Groups like Banjob’s have been trying for more than a decade to push, without much success, a constitutional recognition of Buddhism. Thailand has had no less than 20 constitutions in less than one century, three since 2007. However, the latest, which took effect in April 2017, was seen as a big triumph for the Buddhist cause. It states that the government should “promote and support education and dissemination of dharmic principles of Theravada Buddhism for the development of mind and wisdom development, and shall have measures and mechanisms to prevent Buddhism from being undermined in any form.”

“Buddhism was this time clearly put at a level superior to other religions,” writes French journalist Arnaud Dubus in his book.

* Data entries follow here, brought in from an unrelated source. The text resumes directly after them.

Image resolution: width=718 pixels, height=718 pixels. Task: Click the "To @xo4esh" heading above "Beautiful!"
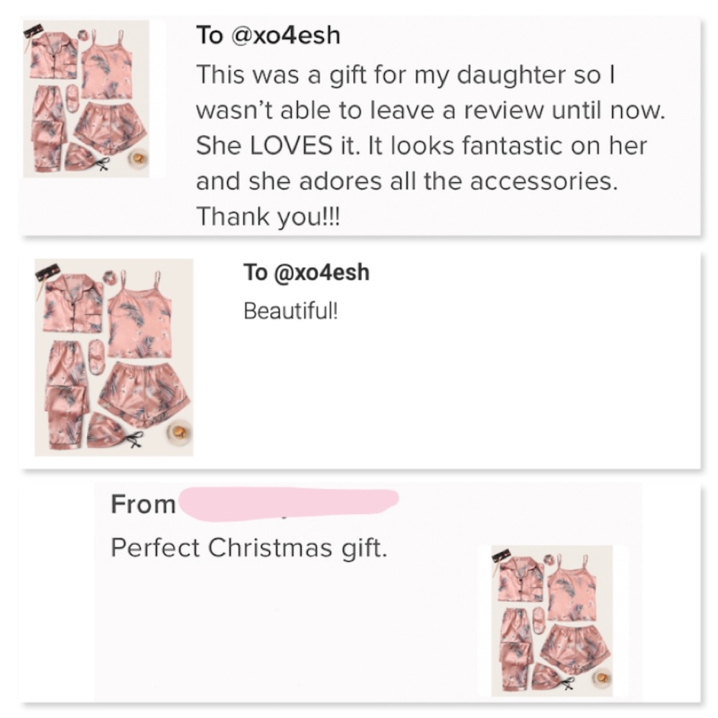pyautogui.click(x=307, y=272)
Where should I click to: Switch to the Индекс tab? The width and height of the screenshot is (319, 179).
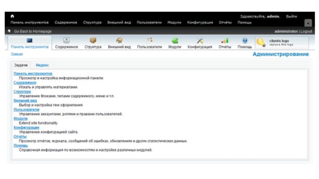[42, 65]
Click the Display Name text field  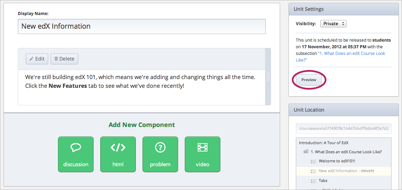pyautogui.click(x=141, y=26)
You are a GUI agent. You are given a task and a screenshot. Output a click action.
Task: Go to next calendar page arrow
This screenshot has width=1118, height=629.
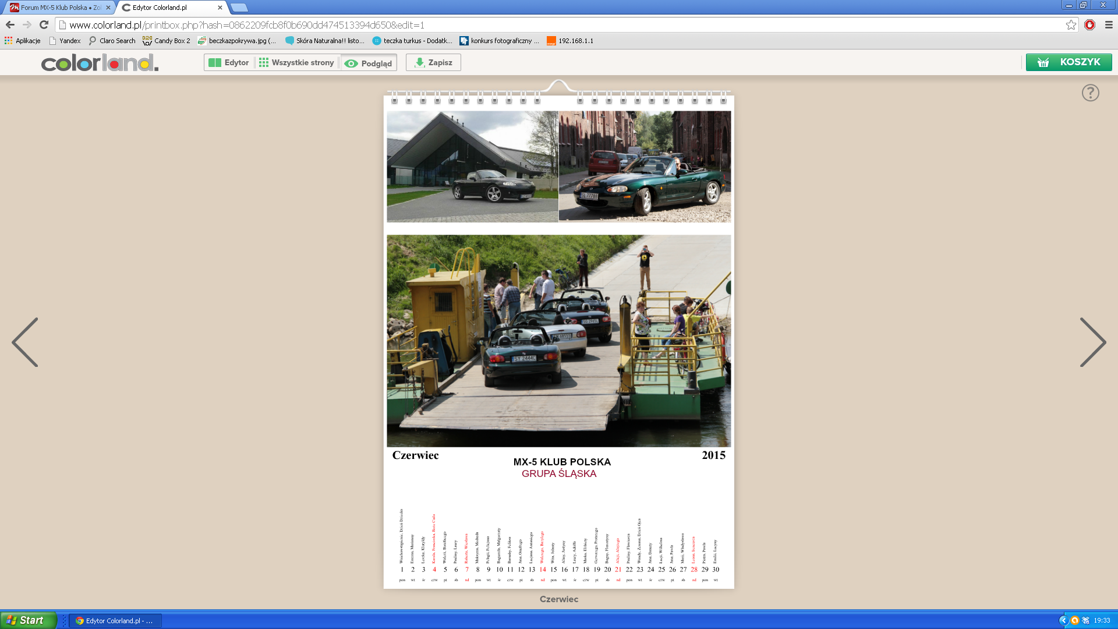pyautogui.click(x=1093, y=342)
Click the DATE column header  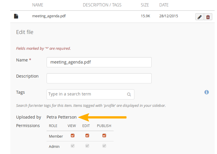(x=164, y=5)
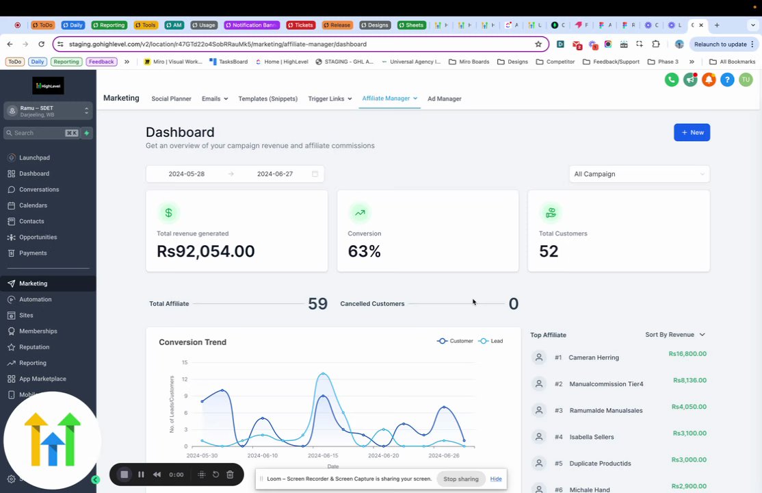
Task: Click the Hide link in Loom banner
Action: (496, 479)
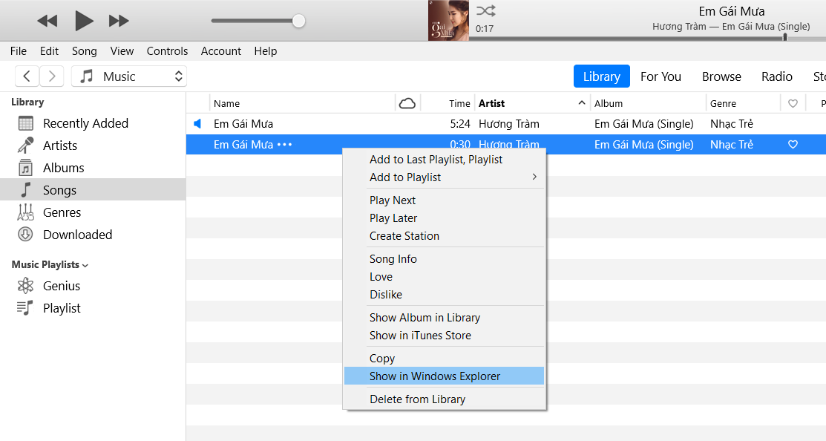Toggle shuffle in the now-playing bar
This screenshot has height=441, width=826.
tap(487, 10)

The provision has been criticised by human rights defenders and other religious communities. “We are very concerned about this section in the constitution … written to promote only some kind of Buddhism,” said Angkhana Neelapaijit, member of the National Human Rights Commission. “A majority of Muslims in the South didn’t vote yes for the constitution [on the referendum held in August 2016]”, the activist explained. Some Muslim politicians also recently split from the Pheu Thai, the party linked to Thaksin, to form their own party in the South. “If there is anti-Muslim rhetoric among these groups … in normal politics, the government should do something to ease the tension. But if you have a Buddhist-leaning government, it is very unlikely that the government is going to do it,” said Khemthong from the University of Bristol.

However, this supremacist campaign cannot be successful without a model monkhood, said Banjob. “It is brave to investigate Buddhism, but I agree with making rules clear,” he said. Previous attempts, such as banning the sale of amulets on temple grounds or the more strict rules for monks issued by the Sangha, have been insufficient. “Compared to Muslims, Buddhist are weak in morality. If we want to defend our own religion, Thai people have to go back to the original [Buddha] precepts,” he added.

The government’s strategy could be dangerous, since many monks are reluctant to accept a greater accountability. “From the government’s perspective, the Sangha is under the government. But monks see lay people as inferior,” explained Khemthong. The scholar says monks in Thailand want to receive financial support from the government but don’t think they have to be held accountable for how they spend it.

“They think that every move [of the junta against them] is politically motivated. This shows how little the Sangha trusts the junta.”